------ PASSAGE SHOWN ------

The FNC () is a 5.56×45mm NATO assault rifle developed by the Belgian arms manufacturer FN Herstal and introduced in the late 1970s.

Development

The FNC was developed between 1975 and 1977 for NATO standardization trials, as a less expensive alternative to the M16 rifle. The rifle's design is based on the FNC 76 prototype, which itself originated from the commercially unsuccessful FN CAL rifle. This prototype was soon withdrawn from the NATO competition after performing poorly due to its rushed development.

The first state to adopt the FNC was Indonesia, which purchased approximately 10,000 rifles in 1982 for its air force. The Indonesian government later acquired a license to permit Indonesian firm PT Pindad to manufacture the rifle for all branches of the armed forces, as the Pindad SS1 and Pindad SS2.

Trials for the Swedish Armed Forces were held between 1981 and 1982, using updated prototypes that proved the utility and efficiency of the design, impressing both the Swedish military and Belgian Army staff back at home. Sweden adopted a version of the FNC for domestic production in 1986, naming it the Ak 5. Slightly modified, it remains the main service rifle of the Swedish Armed Forces.

The FNC was finally adopted by the Belgian Armed Forces in 1989, as a service-wide replacement for the 7.62×51mm NATO FN FAL, after having been issued in small numbers to airborne infantry units for several years.

The rifle is also used as a service rifle by the armed forces of Tonga, a microstate in the Pacific Ocean.

Design details

Operating mechanism
The FNC is a selective fire weapon that uses a gas-operated long-stroke piston system and a rotating bolt locking mechanism equipped with two locking lugs that engage corresponding recesses in the barrel extension. The bolt is rotated and unlocked by the interaction of the bolt's cam pin with a camming guide contained in the bolt carrier. Overall, the mechanism strongly resembles that of Kalashnikov rifles, but adapted to more advanced design and production methods. The rear part of the cocking handle slot, cut in the upper receiver for the cocking handle, is covered by a spring-loaded cover which automatically opens by the handle when it goes back and automatically closes the opening when the cocking handle returns forward.

Features

The spring extractor is located inside the bolt head, the ejector is fixed and riveted to the inside of the receiver housing. The FNC uses a 2-position gas valve, a hammer-type firing mechanism and a trigger with a fire selector switch that is simultaneously the manual safety, securing the weapon from accidental firing. The selector lever is located on the left side of the receiver and has 4 settings: "S" - weapon safe, "1" - single fire mode, "3" - 3-round burst, "A" - continuous (automatic) fire.

------

TASK A
Please reproduce the entries word for word, starting at the first entry and ending at the line that contains "pos(16,229)".

------ LISTED ENTRIES ------

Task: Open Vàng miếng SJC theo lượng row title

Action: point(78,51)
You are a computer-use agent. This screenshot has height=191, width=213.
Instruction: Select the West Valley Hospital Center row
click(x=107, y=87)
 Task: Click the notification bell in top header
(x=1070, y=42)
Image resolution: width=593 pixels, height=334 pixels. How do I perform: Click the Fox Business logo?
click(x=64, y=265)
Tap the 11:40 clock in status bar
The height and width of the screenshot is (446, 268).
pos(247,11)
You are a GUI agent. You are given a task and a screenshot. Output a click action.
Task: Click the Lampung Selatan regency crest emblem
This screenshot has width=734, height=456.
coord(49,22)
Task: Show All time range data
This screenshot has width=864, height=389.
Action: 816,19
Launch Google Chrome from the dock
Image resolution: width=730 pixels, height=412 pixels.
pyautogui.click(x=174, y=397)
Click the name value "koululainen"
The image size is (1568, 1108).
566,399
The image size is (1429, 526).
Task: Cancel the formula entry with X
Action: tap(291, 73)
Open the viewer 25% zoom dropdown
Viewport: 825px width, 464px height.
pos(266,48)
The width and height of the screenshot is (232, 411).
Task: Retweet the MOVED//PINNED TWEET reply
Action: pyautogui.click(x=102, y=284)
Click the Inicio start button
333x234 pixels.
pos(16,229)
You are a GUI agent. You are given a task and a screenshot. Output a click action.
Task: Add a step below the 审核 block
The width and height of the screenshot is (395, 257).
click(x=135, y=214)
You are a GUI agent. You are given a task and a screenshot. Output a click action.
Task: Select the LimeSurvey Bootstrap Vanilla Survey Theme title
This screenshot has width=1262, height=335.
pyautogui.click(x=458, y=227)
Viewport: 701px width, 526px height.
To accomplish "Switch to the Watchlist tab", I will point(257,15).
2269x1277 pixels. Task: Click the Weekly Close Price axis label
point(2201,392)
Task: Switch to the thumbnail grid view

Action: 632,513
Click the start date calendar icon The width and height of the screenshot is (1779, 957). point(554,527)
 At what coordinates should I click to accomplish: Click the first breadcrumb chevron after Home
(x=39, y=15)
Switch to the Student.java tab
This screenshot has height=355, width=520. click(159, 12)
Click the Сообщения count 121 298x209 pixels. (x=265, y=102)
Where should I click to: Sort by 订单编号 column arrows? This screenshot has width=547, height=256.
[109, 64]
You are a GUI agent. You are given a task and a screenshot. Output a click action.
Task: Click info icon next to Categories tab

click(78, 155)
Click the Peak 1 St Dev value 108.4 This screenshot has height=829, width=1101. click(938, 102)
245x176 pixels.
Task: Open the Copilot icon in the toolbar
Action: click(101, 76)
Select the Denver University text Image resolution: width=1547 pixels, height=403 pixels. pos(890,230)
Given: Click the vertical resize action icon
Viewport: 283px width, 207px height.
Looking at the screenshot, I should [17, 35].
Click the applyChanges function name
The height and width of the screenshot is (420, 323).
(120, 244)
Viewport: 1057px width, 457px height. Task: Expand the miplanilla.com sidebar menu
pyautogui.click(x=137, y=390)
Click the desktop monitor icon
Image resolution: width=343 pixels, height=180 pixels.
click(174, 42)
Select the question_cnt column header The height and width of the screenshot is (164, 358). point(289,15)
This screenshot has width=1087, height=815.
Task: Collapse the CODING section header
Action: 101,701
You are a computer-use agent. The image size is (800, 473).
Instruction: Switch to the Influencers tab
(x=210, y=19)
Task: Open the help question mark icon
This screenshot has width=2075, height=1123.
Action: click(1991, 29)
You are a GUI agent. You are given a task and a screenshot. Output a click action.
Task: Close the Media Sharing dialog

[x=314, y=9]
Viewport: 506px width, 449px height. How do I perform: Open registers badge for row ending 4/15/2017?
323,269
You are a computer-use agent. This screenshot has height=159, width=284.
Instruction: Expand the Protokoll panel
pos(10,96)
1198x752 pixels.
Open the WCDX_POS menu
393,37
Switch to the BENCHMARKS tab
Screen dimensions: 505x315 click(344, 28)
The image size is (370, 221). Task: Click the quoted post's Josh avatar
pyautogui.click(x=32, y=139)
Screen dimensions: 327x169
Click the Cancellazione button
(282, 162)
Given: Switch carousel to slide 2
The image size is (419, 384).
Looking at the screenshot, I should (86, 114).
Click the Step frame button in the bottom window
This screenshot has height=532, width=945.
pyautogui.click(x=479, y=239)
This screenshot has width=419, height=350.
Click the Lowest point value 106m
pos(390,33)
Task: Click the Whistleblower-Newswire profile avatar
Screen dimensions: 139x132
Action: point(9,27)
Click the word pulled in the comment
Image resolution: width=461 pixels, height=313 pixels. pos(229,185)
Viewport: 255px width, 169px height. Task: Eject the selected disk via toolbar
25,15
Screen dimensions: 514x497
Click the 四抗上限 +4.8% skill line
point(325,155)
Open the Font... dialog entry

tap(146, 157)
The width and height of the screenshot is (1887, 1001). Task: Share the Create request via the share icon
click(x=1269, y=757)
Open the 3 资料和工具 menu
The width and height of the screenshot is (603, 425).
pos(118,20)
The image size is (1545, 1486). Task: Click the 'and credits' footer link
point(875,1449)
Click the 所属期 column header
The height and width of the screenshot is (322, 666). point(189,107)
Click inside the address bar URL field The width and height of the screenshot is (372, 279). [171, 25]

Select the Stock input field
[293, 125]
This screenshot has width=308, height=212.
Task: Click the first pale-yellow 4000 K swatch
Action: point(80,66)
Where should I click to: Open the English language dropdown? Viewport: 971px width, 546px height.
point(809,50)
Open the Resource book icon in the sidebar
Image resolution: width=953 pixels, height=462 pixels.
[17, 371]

------

TASK B
Pick up the FNC rifle article after its last sentence and keep writing.

EXPECTED OUTPUT A
Task: Open Vàng miếng SJC theo lượng row title

Action: point(78,51)
You are a computer-use agent. This screenshot has height=191, width=213.
Instruction: Select the West Valley Hospital Center row
click(x=107, y=87)
 Task: Click the notification bell in top header
(x=1070, y=42)
Image resolution: width=593 pixels, height=334 pixels. How do I perform: Click the Fox Business logo?
click(x=64, y=265)
Tap the 11:40 clock in status bar
The height and width of the screenshot is (446, 268).
pos(247,11)
You are a GUI agent. You are given a task and a screenshot. Output a click action.
Task: Click the Lampung Selatan regency crest emblem
This screenshot has width=734, height=456.
coord(49,22)
Task: Show All time range data
This screenshot has width=864, height=389.
Action: 816,19
Launch Google Chrome from the dock
Image resolution: width=730 pixels, height=412 pixels.
pyautogui.click(x=174, y=397)
Click the name value "koululainen"
The image size is (1568, 1108).
566,399
The image size is (1429, 526).
Task: Cancel the formula entry with X
Action: tap(291, 73)
Open the viewer 25% zoom dropdown
Viewport: 825px width, 464px height.
pos(266,48)
The width and height of the screenshot is (232, 411).
Task: Retweet the MOVED//PINNED TWEET reply
Action: pyautogui.click(x=102, y=284)
Click the Inicio start button
333x234 pixels.
pos(16,229)

EXPECTED OUTPUT B
The FNC's barrel features a flash suppressor that is also used to launch NATO standard 22mm rifle grenades (only the standard rifle model has this capability). The gas block contains a gas valve setting that is used to isolate the gas system, providing an increased volume of propellant required to fire a rifle grenade. The sheet-metal gas valve switch when pulled upright, acts as a V-notch sight used for aiming the rifle grenades. The piston head and extension, as well as the gas port block, barrel bore and chamber, are hard-chrome plated to minimize the effects of propellant fouling.

The rifle feeds from 30-round steel magazines that are interchangeable with magazines from the American M16 rifle (STANAG 4179 compliant). After the last round is fired, the bolt will remain closed as there is no provision for an automatic bolt hold open. However, the bolt handle can be manually worked to hold the bolt back. FNC magazines will function in AR-15/M16-type rifles but the follower will not hold the bolt open on the last round unless they have been modified with an M16-type follower.

The plastic-coated, lightweight alloy skeleton stock folds to the right side of the receiver.  A fixed synthetic (polyamide) buttstock is also available.

The upper receiver is made from stamped steel, the lower receiver, along with magazine housing, is made from aluminum alloy.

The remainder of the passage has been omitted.